Maysonet earned the recognition with a terrific career, including 1,964 rushing yards last season, but he still faced the eyeball test. That came Friday, when scouts from 25 teams -- including the New York Giants and Jets -- showed up to watch him and 14 others perform a series of speed, strength and agility drills.

The consensus among scouts: Maysonet didn't help or hurt his draft stock. His results were generally regarded as pedestrian, including a 40-yard dash of 4.59 seconds, according to scouts from two different teams.

"Did he help himself? Not really, but his story is on [game] tape," one scout said, speaking on the condition of anonymity. "That's how he should be graded."

In scout-speak, Maysonet is a true football player, not a track star playing football. Yes, he could've bumped his stock with a sub-4.5 time, no doubt, but his 4.59 didn't disappoint scouts because they're familiar with his game. He's all about the production, not the stopwatch.

"People ask me, 'How fast is he?'" another scout said. "My answer to that is, 'Fast enough.' I haven't seen anyone catch him from behind."

The general sense is that Maysonet will be a late-round pick, possibly a priority free agent. No matter what happens, he'll be in somebody's training camp, trying to prove he can make the giant leap from an FCS school to the NFL.

On Friday, Maysonet was the main attraction, running, jumping and lifting under the vigilant stares of two dozen scouts. He talked with scouts from the San Diego Chargers, Arizona Cardinals and Giants, who invited him to their regional pre-draft workout at the team facility -- the same event where they discovered Victor Cruz in 2010.

Maysonet also has private workouts scheduled with the Jets and New England Patriots, who will visit next Wednesday. The St. Louis Rams didn't make it Friday, but they requested a tape of his pro-day performance.

Pretty heady stuff. He has come a long way from his modest upbringing in Riverhead, L.I., where he lived in an apartment above an auto-repair shop. His mother worked two jobs and still wasn't able to afford youth-league football, so he didn't play organized ball until middle school.

When Maysonet put his hand to the ground at the start of his 40-yard dash, his mind focused on his family. And his school.

"I have to put Stony on the map," he said. "They've done so much for me."

And vice versa.

When a few teams suggested recently that he perform at the Rutgers pro day, Maysonet declined out of respect for his teammates. Sure, there would've been more exposure at Rutgers last week, but he also knew it would've meant fewer scouts at the Stony Brook pro day, and he didn't want to deprive his teammates of the opportunity to be seen by as many NFL eyes as possible.

"He's a great kid," one scout said.

Friday was about numbers. Maysonet weighed 212 pounds and was measured at 5-foot-8¾, a shade below his combine height. When it was announced in the school weight room, he cracked, "I shrunk," drawing laughs from scouts.

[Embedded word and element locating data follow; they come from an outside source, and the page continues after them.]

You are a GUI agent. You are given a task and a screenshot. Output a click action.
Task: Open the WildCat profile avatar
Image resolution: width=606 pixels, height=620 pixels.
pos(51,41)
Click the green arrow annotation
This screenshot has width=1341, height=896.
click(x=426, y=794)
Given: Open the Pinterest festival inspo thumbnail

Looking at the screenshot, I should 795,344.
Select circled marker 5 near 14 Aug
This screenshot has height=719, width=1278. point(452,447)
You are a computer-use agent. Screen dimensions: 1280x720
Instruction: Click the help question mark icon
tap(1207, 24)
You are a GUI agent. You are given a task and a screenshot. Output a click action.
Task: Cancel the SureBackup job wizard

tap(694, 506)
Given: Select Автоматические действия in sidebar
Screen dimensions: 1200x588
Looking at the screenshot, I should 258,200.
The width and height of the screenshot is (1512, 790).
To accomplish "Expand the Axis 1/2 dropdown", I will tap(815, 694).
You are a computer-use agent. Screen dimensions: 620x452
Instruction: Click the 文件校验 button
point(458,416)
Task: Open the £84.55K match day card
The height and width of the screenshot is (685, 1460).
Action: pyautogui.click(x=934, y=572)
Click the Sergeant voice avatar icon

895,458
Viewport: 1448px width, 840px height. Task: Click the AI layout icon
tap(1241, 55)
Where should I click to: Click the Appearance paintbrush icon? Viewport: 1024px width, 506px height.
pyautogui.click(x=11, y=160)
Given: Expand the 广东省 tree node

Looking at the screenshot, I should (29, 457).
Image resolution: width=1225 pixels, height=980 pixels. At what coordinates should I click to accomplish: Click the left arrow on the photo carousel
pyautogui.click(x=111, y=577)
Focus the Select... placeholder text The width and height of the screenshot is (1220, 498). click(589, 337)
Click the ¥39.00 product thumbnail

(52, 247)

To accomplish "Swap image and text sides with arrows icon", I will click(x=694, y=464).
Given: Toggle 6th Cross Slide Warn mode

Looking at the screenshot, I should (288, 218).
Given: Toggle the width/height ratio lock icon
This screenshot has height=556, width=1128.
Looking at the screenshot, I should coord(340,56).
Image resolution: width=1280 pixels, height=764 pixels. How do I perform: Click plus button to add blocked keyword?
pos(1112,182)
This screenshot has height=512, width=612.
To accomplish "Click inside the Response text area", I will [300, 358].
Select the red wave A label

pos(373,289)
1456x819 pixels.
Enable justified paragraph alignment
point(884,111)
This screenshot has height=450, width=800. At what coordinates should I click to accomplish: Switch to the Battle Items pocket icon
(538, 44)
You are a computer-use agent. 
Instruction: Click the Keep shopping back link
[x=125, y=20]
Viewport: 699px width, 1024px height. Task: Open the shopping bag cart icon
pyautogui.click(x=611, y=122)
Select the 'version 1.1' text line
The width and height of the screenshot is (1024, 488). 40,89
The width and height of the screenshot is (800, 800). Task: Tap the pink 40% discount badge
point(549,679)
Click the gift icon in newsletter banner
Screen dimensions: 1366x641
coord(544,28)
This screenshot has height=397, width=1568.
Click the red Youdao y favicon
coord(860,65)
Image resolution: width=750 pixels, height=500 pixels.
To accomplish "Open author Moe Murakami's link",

He recorded 31½ inches in the vertical jump, 8 feet, 11 inches in the broad jump and 21 reps on a 225-pound bench press -- middling numbers for a running back.

Because it was too cold outside to run, the entire operation moved to a nearby indoor facility, where Maysonet ran three 40s and clocked 4.33 seconds in the 20-yard shuttle and 7.15 in the three-cone drill -- average times.

Maysonet was pleased with his results, but he acknowledged he's not a speed demon.

"I knew from back when I was younger that I was never the guy that'll run a blistering time," he said. "I'm more of an in-game type of player. I'm not really a good tester, to be honest. Not to be conceited, but my tape speaks for itself."

Maysonet didn't catch many passes in college -- he was too busy breaking long runs -- but he handled himself nicely in the pass-catching drills. He ran various patterns from the running-back route tree, catching eight of 10 passes. One incompletion was a horrible overthrow, another was a high pass that went off his outstretched hands.

This wasn't his final chance to impress the scouts; he still has the individual workouts. A lifetime of hard work, and dreaming, comes down to one month.

"To hear my name if I get drafted -- Miguel Maysonet from Stony Brook -- that would be awesome," he said. "And a lot of people would go, 'Where the hell is Stony Brook?' They'll Google it and find it, and that's where it's at."